News

Study: More Students Don’t Identify Racial/Ethnic

by Staff and News Wire Report , January 26, 2006

schneider
Dr. Carol Geary Schneider

Study: More Students Don’t Identify Racial/Ethnic
Background on College Applications

WASHINGTON
A new report released recently by the James Irvine Foundation Campus

Diversity Initiative explores the dramatic rise in the percentage of students who choose not to identify their racial/ethnic background on college admissions forms. The study, conducted by researchers from the Association of American Colleges and Universities and Claremont Graduate University, examined information from three private California colleges, finding that a sizeable portion of the unidentified students at those schools were White. Another large group were multiracial students who selected “White” as part of their racial/ethnic identification.

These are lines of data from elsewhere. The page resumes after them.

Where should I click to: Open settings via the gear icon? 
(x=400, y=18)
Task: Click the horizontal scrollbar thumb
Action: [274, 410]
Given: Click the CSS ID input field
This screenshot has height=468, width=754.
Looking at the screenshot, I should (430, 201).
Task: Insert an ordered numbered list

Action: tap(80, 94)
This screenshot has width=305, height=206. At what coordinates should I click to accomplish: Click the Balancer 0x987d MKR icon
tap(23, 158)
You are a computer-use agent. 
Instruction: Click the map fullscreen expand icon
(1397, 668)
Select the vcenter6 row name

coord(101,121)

“While this study is exploratory, it is a big first step in isolating and addressing the problems associated with how campuses and the federal government track the racial/ethnic background of today’s college students,” says AAC&U President Carol Geary Schneider. “Given what we now know about the educational value of diverse learning environments, it is more important than ever that we have an accurate picture of student diversity on our college campuses. We need to attend to the growing number of students who don’t identify their racial/ethnic background on admissions forms. We cannot rely on anecdotes about these students or on assumptions that they are all multiracial, especially at schools with highly competitive admissions.”

Nationally, the percentage of students ignoring the racial/ethnic background question increased nearly 100 percent between 1991 and 2001, from 3.2 percent to 5.9 percent. The numbers are often significantly higher on individual campuses, the report found. At one of the target colleges, 42 percent of entering students listed “White” as their ethnic background on admissions information. But an examination of freshman surveys revealed that White students were between 57 percent and 70 percent of the entering class.